I don’t worry about running afoul of a headline or Truth Social post from the president because what is said about the situation is no longer very relevant to the reality.
On April 8, Nick Catoggio, my Dispatch colleague, dubbed an earlier stoppage with Iran “Schrödinger’s ceasefire.” This was a reference to the famous thought experiment by the physicist Erwin Schrödinger, who was trying to explain the weirdness of “superpositionality” in quantum physics. A cat in a box is both dead and alive at the same time until you open the box. Schrödinger meant to illustrate the absurdity of the idea that particles aren’t any one thing, but a “cloud of probabilities.”
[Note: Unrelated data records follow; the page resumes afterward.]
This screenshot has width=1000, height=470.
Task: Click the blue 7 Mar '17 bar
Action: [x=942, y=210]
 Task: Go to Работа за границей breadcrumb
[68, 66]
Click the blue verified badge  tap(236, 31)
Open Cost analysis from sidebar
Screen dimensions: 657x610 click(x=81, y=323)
The Trump administration is stuck in a word cloud of probabilities of his own making. The war is over. The war is on. The war isn’t a war. We have a deal, but we don’t have a deal, but we’re about to have a deal. We destroyed Iran’s military. No, we left it intact. We want regime change. No we don’t. We already accomplished it. We “obliterated” Iran’s nuclear program a year ago. We had to go to war in February to prevent nuclear war. The Strait of Hormuz is open, closed, or something in-between. No deal without “unconditional surrender.” Let’s make a deal!
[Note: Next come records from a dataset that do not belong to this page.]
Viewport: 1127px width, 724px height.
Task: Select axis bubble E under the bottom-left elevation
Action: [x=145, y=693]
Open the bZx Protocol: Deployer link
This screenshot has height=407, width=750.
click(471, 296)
This everything-all-at-once vibe can be disorienting, particularly since most Americans didn’t have a war with Iran on their bingo cards until the shooting had already started. President Trump didn’t prepare the country or consult with Congress beforehand because he thought it would all be a smashing success in a matter of weeks.
The miscalculation that started it all: killing Iran’s Supreme Leader, Ayatollah Ali Khamenei, and much of Iran’s senior leadership, on the first day of the war. To “the great proud people of Iran, I say tonight that the hour of your freedom is at hand,” Trump announced on Feb. 28. “When we are finished, take over your government. It will be yours to take. This will be probably your only chance for generations.”
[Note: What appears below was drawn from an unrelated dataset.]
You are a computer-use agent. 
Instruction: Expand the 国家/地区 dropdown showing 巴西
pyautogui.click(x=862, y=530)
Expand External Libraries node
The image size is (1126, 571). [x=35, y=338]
I support regime change in Iran and shed no tears for Khamenei or his goons. But when you start a war by killing the regime’s top leaders, it’s not unreasonable for the remaining ones to conclude that you really intend regime change.
Khamenei was a murderous fanatic, but he was a fairly cautious one. He liked to threaten closing the Strait of Hormuz or attacking our regional allies, but he was reluctant to actually do it, fearing it would invite a regime change war. The mullahs and IRGC goons believed, not unreasonably, that if they lost their grip on power, they’d be lynched by the Iranian people they’ve brutalized for decades.
By starting with a regime change war, Trump removed any reason for the regime not to go for broke. When you have nothing to lose — particularly when you are a millenarian religious fanatic — a Persian Alamo strategy makes a lot of sense.
So Iran closed the Strait of Hormuz and attacked its neighbors.
But it turns out this wasn’t the Alamo. In the contest of wills, Trump blinked. The Iranian regime’s tolerance for punishment proved — so far — to be greater than Trump’s and that of our gulf allies. Militarily we could finish the job, but that would require ground troops and much greater economic turmoil. In a conflict Trump launched unilaterally without the prior support of Congress, NATO or the American people, Trump doesn’t have the political capital for that.
But that’s only half the problem. Trump wants the war over, but he doesn’t want to pay — militarily, economically, politically — what that would cost. So he wants to make a deal that ends it. But there is no deal available that wouldn’t come at an equally undesirable cost. Any deal that looks like what President Obama struck with the Iranians would be too embarrassing to bear. But the Iranians are convinced that they can get just such a deal, and they’re willing to drag things out as long as it takes.
The result: Trump’s in a box of his own making. He thinks he can talk his way out by simply asserting a reality that doesn’t exist. When the financial markets get nervous, he announces a breakthrough that is, at best, a possibility. When the Iranians agree to a deal that looks similar to one Obama might negotiate, Trump goes back to his threats.
It can’t go on forever. But I’m sure it’ll last until long after this column is forgotten.